What Intel Announced: Now in production and being delivered to customers, the new Intel Nervana NNPs are part of a systems-level AI approach offering a full software stack developed with open components and deep learning framework integration for maximum use.

The Intel Nervana NNP-T strikes the right balance between compute, communication and memory, allowing near-linear, energy-efficient scaling from small clusters up to the largest pod supercomputers. The Intel Nervana NNP-I is power- and budget-efficient and ideal for running intense, multi-modal inference at real-world scale using flexible form factors. Both products were developed for the AI processing needs of leading-edge AI customers like Baidu and Facebook.

“We are excited to be working with Intel to deploy faster and more efficient inference compute with the Intel Nervana Neural Network Processor for inference (NNP-I) and to extend support for our state-of-the-art deep learning compiler, Glow, to the NNP-I,” – Misha Smelyanskiy, Facebook director of AI System Co-Design

Additionally, Intel’s next-generation Intel Movidius VPU, scheduled to be available in the first half of 2020, incorporates unique, highly efficient architectural advances that are expected to deliver leading performance—more than 10 times the inference performance as the previous generation—with up to six times the power efficiency of competitor processors. Intel also announced its new Intel® DevCloud for the Edge, which along with the Intel® Distribution of OpenVINO™ toolkit, addresses a key pain point for developers—allowing them to try, prototype and test AI solutions on a broad range of Intel processors before they buy hardware.

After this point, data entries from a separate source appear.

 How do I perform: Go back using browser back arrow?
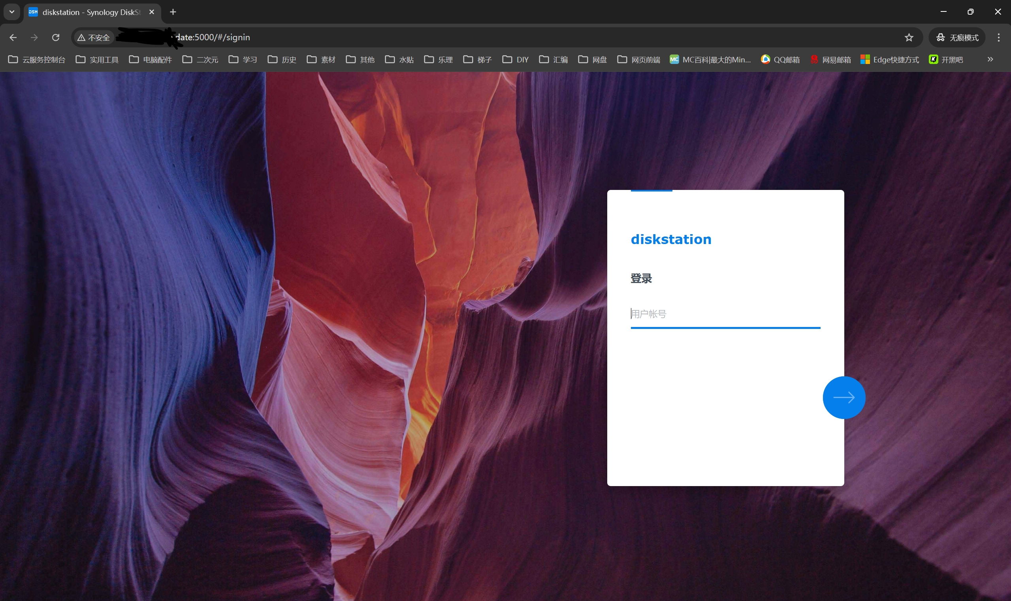13,37
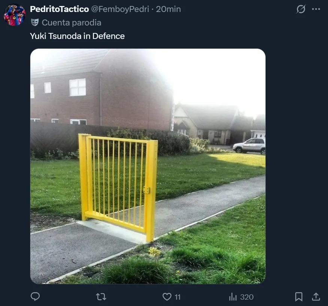Click the Cuenta parodia label
This screenshot has height=306, width=328.
[72, 22]
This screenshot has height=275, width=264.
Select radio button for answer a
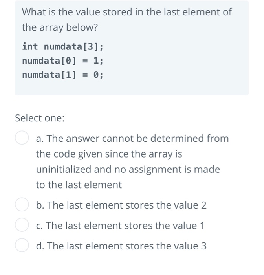click(x=22, y=138)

Why It Matters: Incredibly complex data, models and techniques are required to advance deep learning reasoning and context, bringing about a need to think differently about architectures.

With most of the world running some part of its AI on Intel® Xeon® Scalable processors, Intel continues to improve this platform with features like Intel® Deep Learning Boost with Vector Neural Network Instruction (VNNI) that bring enhanced AI inference performance across the data center and edge deployments. While that will continue to serve as a strong AI foundation for years, the most advanced deep learning training needs for Intel customers call for performance to double every 3.5 months, and those types of breakthroughs will only happen with a portfolio of AI solutions like Intel’s. Intel is equipped to look at the full picture of computing, memory, storage, interconnect, packaging and software to maximize efficiency, programmability and ensure the critical ability to scale up distributing deep learning across thousands of nodes to, in turn, scale the knowledge revolution.